Task prompt: Every record must be reproduced exactly. Leave none out.

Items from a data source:

----------------------------------------

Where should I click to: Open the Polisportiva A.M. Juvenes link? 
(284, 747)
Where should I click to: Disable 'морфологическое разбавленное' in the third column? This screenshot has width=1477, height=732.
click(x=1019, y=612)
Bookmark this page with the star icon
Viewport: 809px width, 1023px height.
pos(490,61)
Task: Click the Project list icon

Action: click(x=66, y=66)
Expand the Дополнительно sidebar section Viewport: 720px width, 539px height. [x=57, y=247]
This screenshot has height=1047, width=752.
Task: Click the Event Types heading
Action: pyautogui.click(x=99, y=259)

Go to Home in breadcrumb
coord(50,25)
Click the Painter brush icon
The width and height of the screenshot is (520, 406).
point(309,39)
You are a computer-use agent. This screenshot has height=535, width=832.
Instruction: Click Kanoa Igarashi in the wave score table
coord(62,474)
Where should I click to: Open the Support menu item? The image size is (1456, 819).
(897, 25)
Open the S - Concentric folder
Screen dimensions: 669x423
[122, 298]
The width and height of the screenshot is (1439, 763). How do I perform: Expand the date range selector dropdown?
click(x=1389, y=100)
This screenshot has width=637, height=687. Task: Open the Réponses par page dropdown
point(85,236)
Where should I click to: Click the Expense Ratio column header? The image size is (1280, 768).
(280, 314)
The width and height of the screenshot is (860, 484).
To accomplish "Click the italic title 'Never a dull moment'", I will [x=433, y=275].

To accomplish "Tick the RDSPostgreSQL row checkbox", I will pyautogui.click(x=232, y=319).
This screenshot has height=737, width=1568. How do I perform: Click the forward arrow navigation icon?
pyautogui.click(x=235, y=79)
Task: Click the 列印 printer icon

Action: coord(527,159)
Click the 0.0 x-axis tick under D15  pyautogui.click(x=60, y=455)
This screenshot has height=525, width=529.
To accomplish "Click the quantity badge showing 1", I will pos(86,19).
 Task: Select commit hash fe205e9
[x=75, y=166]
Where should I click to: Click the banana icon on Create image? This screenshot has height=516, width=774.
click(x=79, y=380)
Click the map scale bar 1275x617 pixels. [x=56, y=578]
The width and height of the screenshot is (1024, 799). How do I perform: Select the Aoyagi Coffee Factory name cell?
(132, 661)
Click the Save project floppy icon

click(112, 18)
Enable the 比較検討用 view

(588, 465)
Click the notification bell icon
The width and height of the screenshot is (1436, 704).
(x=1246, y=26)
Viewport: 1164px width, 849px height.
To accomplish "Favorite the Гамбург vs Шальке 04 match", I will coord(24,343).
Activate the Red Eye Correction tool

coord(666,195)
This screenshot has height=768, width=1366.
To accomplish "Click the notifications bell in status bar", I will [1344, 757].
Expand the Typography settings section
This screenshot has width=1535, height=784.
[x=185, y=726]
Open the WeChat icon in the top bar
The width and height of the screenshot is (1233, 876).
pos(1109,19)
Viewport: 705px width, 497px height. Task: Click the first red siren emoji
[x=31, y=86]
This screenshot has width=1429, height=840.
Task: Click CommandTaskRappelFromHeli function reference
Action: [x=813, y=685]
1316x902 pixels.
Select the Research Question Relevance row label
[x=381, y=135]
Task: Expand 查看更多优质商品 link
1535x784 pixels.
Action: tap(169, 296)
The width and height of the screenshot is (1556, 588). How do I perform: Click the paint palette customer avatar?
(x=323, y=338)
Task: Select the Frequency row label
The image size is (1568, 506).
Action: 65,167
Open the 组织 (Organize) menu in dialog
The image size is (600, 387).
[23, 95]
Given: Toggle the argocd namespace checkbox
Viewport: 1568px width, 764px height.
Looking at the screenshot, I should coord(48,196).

----------------------------------------

Your response:
Where should I click to: Open the Polisportiva A.M. Juvenes link? 
(284, 747)
Where should I click to: Disable 'морфологическое разбавленное' in the third column? This screenshot has width=1477, height=732.
click(x=1019, y=612)
Bookmark this page with the star icon
Viewport: 809px width, 1023px height.
pos(490,61)
Task: Click the Project list icon

Action: click(x=66, y=66)
Expand the Дополнительно sidebar section Viewport: 720px width, 539px height. [x=57, y=247]
This screenshot has height=1047, width=752.
Task: Click the Event Types heading
Action: pyautogui.click(x=99, y=259)

Go to Home in breadcrumb
coord(50,25)
Click the Painter brush icon
The width and height of the screenshot is (520, 406).
point(309,39)
You are a computer-use agent. This screenshot has height=535, width=832.
Instruction: Click Kanoa Igarashi in the wave score table
coord(62,474)
Where should I click to: Open the Support menu item? The image size is (1456, 819).
(897, 25)
Open the S - Concentric folder
Screen dimensions: 669x423
[122, 298]
The width and height of the screenshot is (1439, 763). How do I perform: Expand the date range selector dropdown?
click(x=1389, y=100)
This screenshot has width=637, height=687. Task: Open the Réponses par page dropdown
point(85,236)
Where should I click to: Click the Expense Ratio column header? The image size is (1280, 768).
(280, 314)
The width and height of the screenshot is (860, 484).
To accomplish "Click the italic title 'Never a dull moment'", I will [x=433, y=275].

To accomplish "Tick the RDSPostgreSQL row checkbox", I will pyautogui.click(x=232, y=319).
This screenshot has height=737, width=1568. How do I perform: Click the forward arrow navigation icon?
pyautogui.click(x=235, y=79)
Task: Click the 列印 printer icon

Action: coord(527,159)
Click the 0.0 x-axis tick under D15  pyautogui.click(x=60, y=455)
This screenshot has height=525, width=529.
To accomplish "Click the quantity badge showing 1", I will pos(86,19).
 Task: Select commit hash fe205e9
[x=75, y=166]
Where should I click to: Click the banana icon on Create image? This screenshot has height=516, width=774.
click(x=79, y=380)
Click the map scale bar 1275x617 pixels. [x=56, y=578]
The width and height of the screenshot is (1024, 799). How do I perform: Select the Aoyagi Coffee Factory name cell?
(132, 661)
Click the Save project floppy icon

click(112, 18)
Enable the 比較検討用 view

(588, 465)
Click the notification bell icon
The width and height of the screenshot is (1436, 704).
(x=1246, y=26)
Viewport: 1164px width, 849px height.
To accomplish "Favorite the Гамбург vs Шальке 04 match", I will coord(24,343).
Activate the Red Eye Correction tool

coord(666,195)
This screenshot has height=768, width=1366.
To accomplish "Click the notifications bell in status bar", I will [1344, 757].
Expand the Typography settings section
This screenshot has width=1535, height=784.
[x=185, y=726]
Open the WeChat icon in the top bar
The width and height of the screenshot is (1233, 876).
pos(1109,19)
Viewport: 705px width, 497px height. Task: Click the first red siren emoji
[x=31, y=86]
This screenshot has width=1429, height=840.
Task: Click CommandTaskRappelFromHeli function reference
Action: [x=813, y=685]
1316x902 pixels.
Select the Research Question Relevance row label
[x=381, y=135]
Task: Expand 查看更多优质商品 link
1535x784 pixels.
Action: tap(169, 296)
The width and height of the screenshot is (1556, 588). How do I perform: Click the paint palette customer avatar?
(x=323, y=338)
Task: Select the Frequency row label
The image size is (1568, 506).
Action: 65,167
Open the 组织 (Organize) menu in dialog
The image size is (600, 387).
[23, 95]
Given: Toggle the argocd namespace checkbox
Viewport: 1568px width, 764px height.
Looking at the screenshot, I should coord(48,196).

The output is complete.